The team was placed under the guidance of the highly knowledgeable football administrator Robert Nhlapho, a South African who was a social worker in Windhoek.
“We became the first-ever black team to play against a white team when we confronted Ramblers in 1961 – the match was played in very good spirit and ended in a draw with the versatile Imms Skrywer in excellent form on that historic day,” recalls Werrick.
Such was Wherrick’s influence on the playing field that the national selectors had no hesitation in installing him as captain of the first South West Africa Bantu Eleven that toured South Africa in 1958.
“We had this German guy going by the name of Manfred Hewicke working at Otto Mohr Outfitters. He was a very good coach and was instrumental in selecting the touring squad that went to play against invitational teams in Johannesburg, Durban, Krugersdorp, Hammanskraal and Bloemfontein.”

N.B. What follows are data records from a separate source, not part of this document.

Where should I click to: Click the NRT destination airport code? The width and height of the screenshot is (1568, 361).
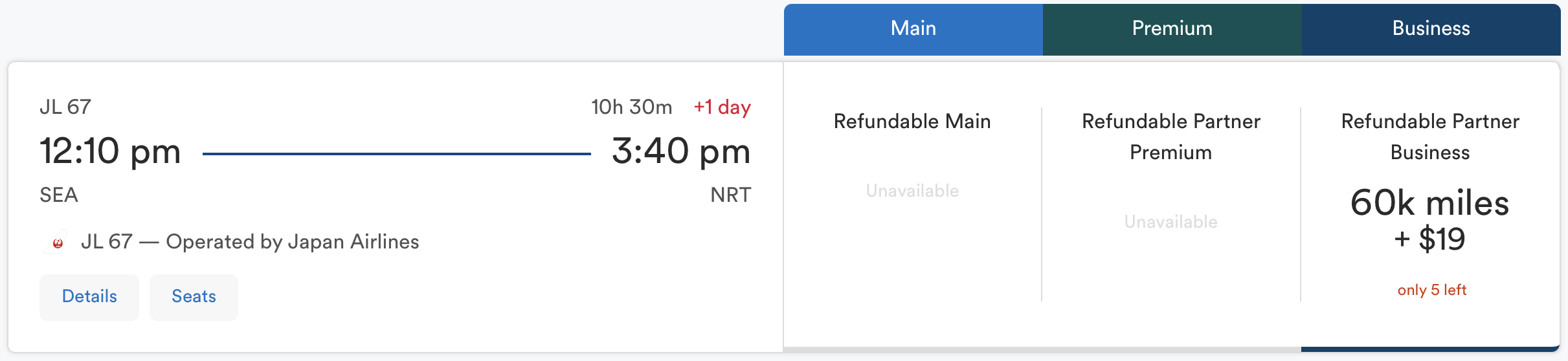point(730,195)
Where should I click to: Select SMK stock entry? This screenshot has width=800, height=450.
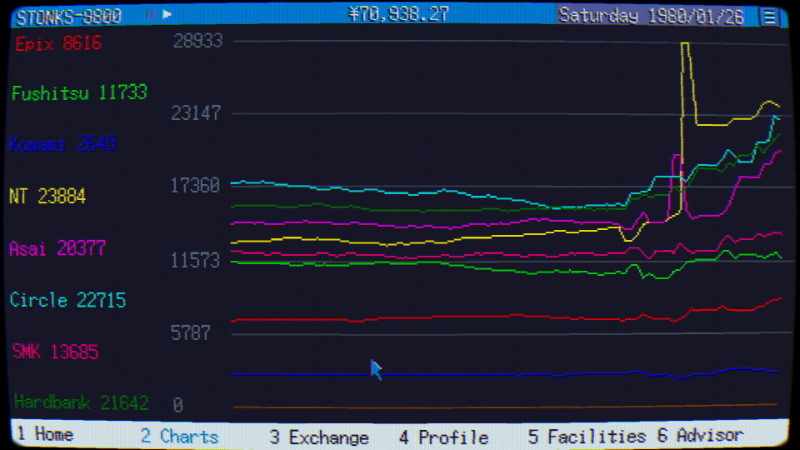pos(55,352)
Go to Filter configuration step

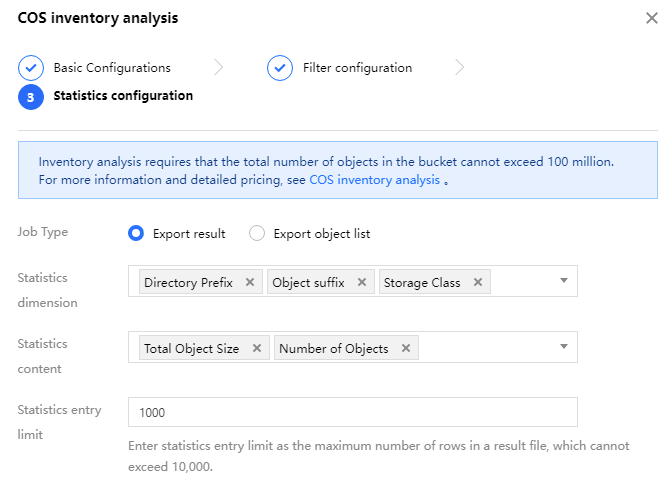[x=357, y=68]
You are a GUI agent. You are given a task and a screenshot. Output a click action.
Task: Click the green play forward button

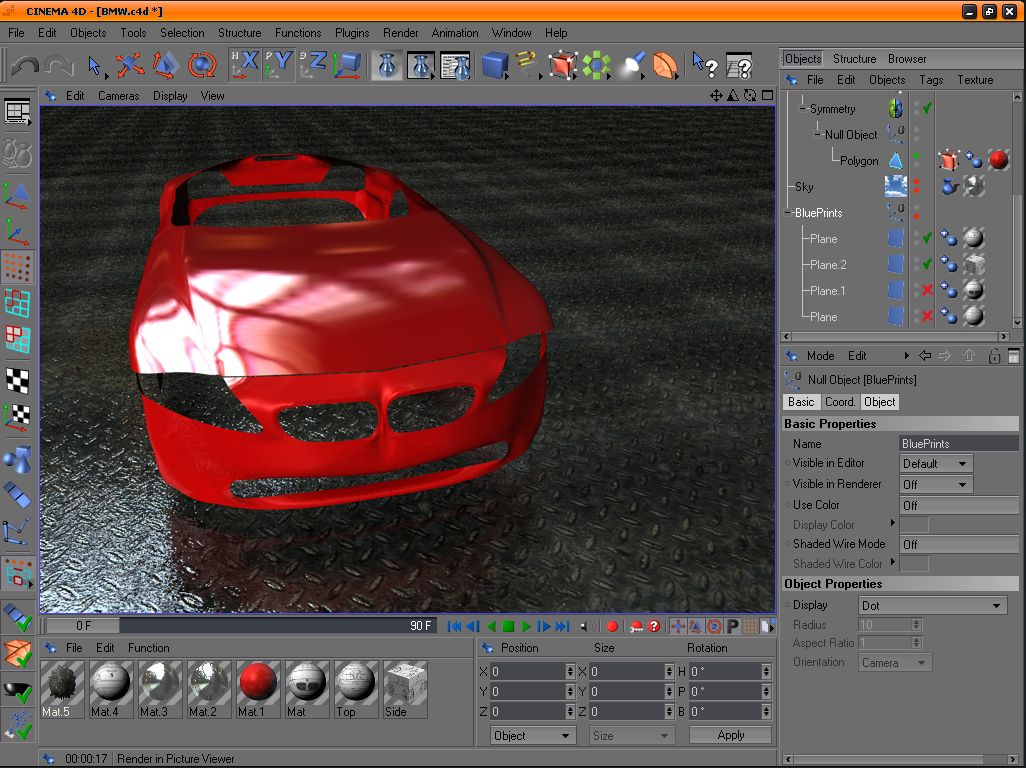click(x=526, y=627)
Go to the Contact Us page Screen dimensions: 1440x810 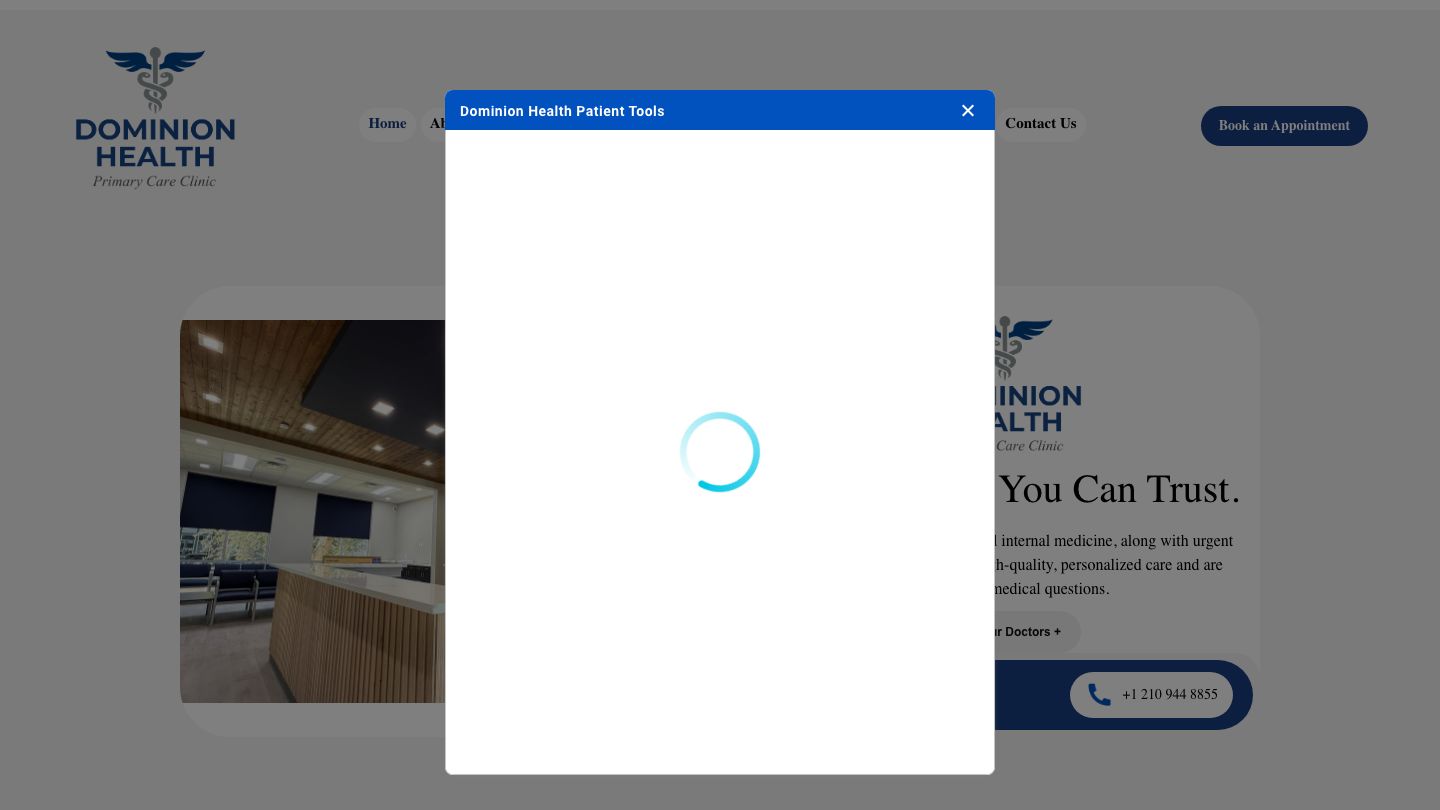(1040, 124)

Among the players that represented the SWA Bantu invitational Eleven were Lisias “Coloured” Kakololo, Kallie Bessinger, Oscar Tjahuha-Norich, Simon Cloete, Lightning Geingob, Amon Gaoseb, August Nangolo, Stepha Niilenge, Seth Kavandje and the Malan brothers Man and Issy. Andrew Mogale managed the team, while a white chirpy going by the name of A. de Wet kept an eagle’s eye over the travelling entourage.

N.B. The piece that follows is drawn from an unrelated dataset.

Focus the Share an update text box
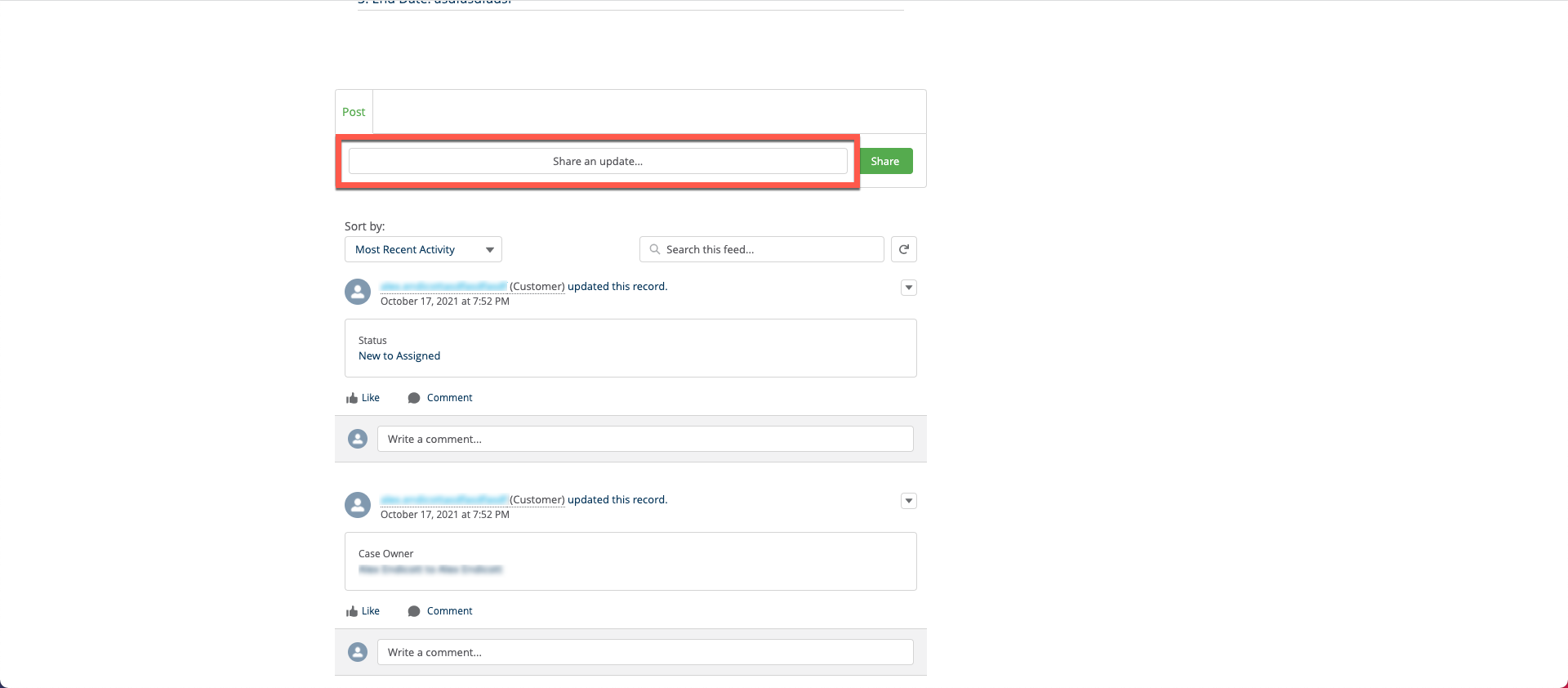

Four years later, the team toured South Africa again with Wherrick still wearing the captain’s armband.
“This time, we played in Johannesburg, Germiston and Bloemfontein where we met a Damara guy by the name of Conradie – he was an immigrant worker married to a South African lass there.”
The team had mixed fortunes winning two and losing the other two matches on tour.
“The South Africans were technically better equipped than us, but we completely out-classed them with our unbelievable endurance, pace and shooting ability.”
Upon the team’s return, Wherrick was honoured with a testimonial match turning for Pirates against a Tsumeb Invitational Eleven in the Copper Town in 1962.
That particular match was organised by the late football guru Herbert Conradie and drew a large crowd.
As it turned out, Wherrick developed itchy feet and found himself in Walvis Bay, where he joined the star- studded Blue Waters outfit alongside Charles Kauraisa, Gabes “Flying Fish” Mupupa, Tommy Uushona, Gabriel Muthilifa and Oscar Tjahuha-Norich.
“We had memorable encounters against Namib Woestyn, who had this striker in their line up whom I only remember as Isacky.
“That boy was very cunning and tricky.”
Wherrick won the golden boot award after scoring a record 350 goals in his illustrious football career.
“I was always inspired by Tommy, Gabes, Times and goalkeeper Alois ‘Alle Hoekkies’ Taylor, while Kallie Bessinger also proved a tricky customer to handle despite his small frame.”
The now 80-year-old former goal poacher believes modern footballers are having it too easy and lack the required endurance.
“In our days, we were much fitter than today’s youngsters, considering the fact that we played up to three matches within a day on top of using balls made of heavy leather while we were also not allowed to make any changes (substitutions) during a match unless a serious injury occurred.
“The standard is very low and football authorities must seriously start thinking of adjusting the training methods if we are to make any serious inroads into international football.”
Uncle Wherrick is a die-hard Manchester United fan and likes the Brazilian flair while he is also highly impressed with the Spanish style.
His offspring Eric Muinjo followed in his dad’s footsteps making a name for himself as a footballer of note. He is currently among the finest qualified coaches in domestic football while younger brothers, the late Geoffrey “Jeff” Zaahl and Sylvester “Seun” Doeseb also tried their hand on the spherical ball.